Analysis of the IRF proves that the pattern of relationships between Sharīʿah monetary instruments (SBIS) and Islamic banking financing (LFIN) is negative. This means that the higher the SBIS determined by Bank Indonesia, the lower amount of Islamic financing provided to the public. This is understandable because with a relatively high SBIS, Islamic banking will tend to choose to deposit funds in Bank Indonesia and become reluctant to extend loans to customers. The impact will certainly be counterproductive, people who need capital will be more difficult to find business financing, including Islamic banking. Similarly, the relationship that occurs between 7DRR with FIN.
Other IRF results show that the DEP relationship pattern with SBIS is negative, meaning that the higher SBIS will cause a decrease in the collection of Islamic funds and vice versa. Although the initial shock could respond positively. The reason is, when the monetary authority conducts a policy of raising SBIS interest rates, it will trigger the conventional banking industry to raise interest rates on loans, savings and deposit rates. This will have an impact on the decline in competitiveness of Islamic banking. The profit sharing return provided by Islamic banks will be less competitive compared to savings and deposit interest given by conventional banks. Directly or indirectly this will affect the reduction in the amount of third party funds (DPK) received and the amount of financing channeled by the Islamic banking industry.
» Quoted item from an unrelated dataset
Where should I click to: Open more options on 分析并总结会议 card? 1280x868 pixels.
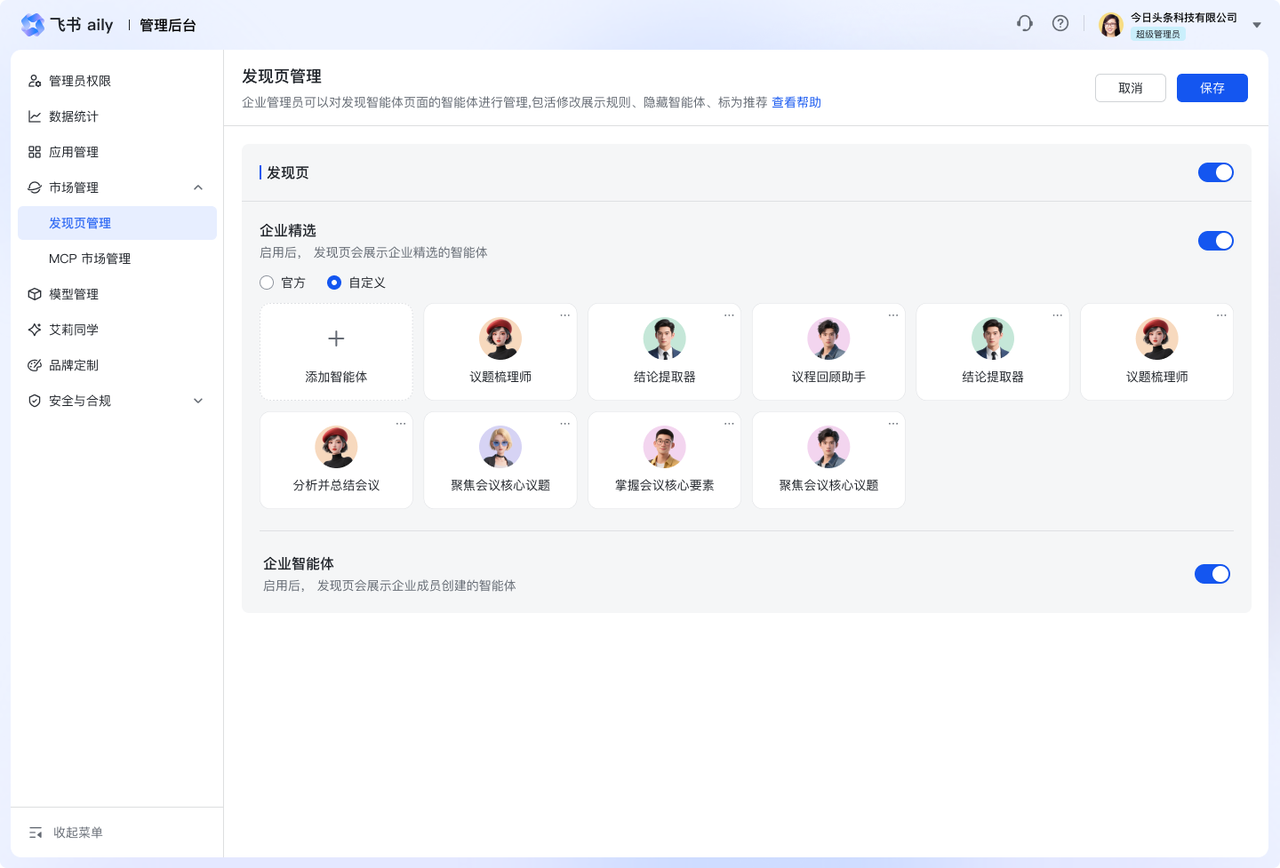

Judging from the variation decomposition, SBIS Sharīʿah monetary instrument is more contributed to the Sharīʿah banking financing variable (FIN) compared to the conventional 7DRR instrument. This is reasonable and can be understood that Islamic banking financing is more influenced by Islamic monetary policy instruments, this is evidenced by the greater contribution. Another important conclusion is that the pattern of relationships between Islamic monetary variables and inflation (P) is volatile; it can be positive or negative. This condition can be explained when inflation is getting higher, Bank Indonesia as the monetary authority will respond by raising SBI interest rates, which is why conventional banks generally raise interest rates. Like the condition above, when conventional bank interest is high, it will cause Islamic banking to be less competitive. In the end, it is very likely that the number of third-party funds along with Islamic bank financing will decline. The higher the amount of Indonesian Islamic banking financing, it will have an effect and contribute positively to the decrease in Indonesia's inflation rate. Bank of Indonesia should focus to maintain inflation using SBIS and short term interest rate. The financing bank lending channel still dominated the role for economic growth. Bank of Indonesia has recognized this and issued regulation supporting Islamic banking intermediary.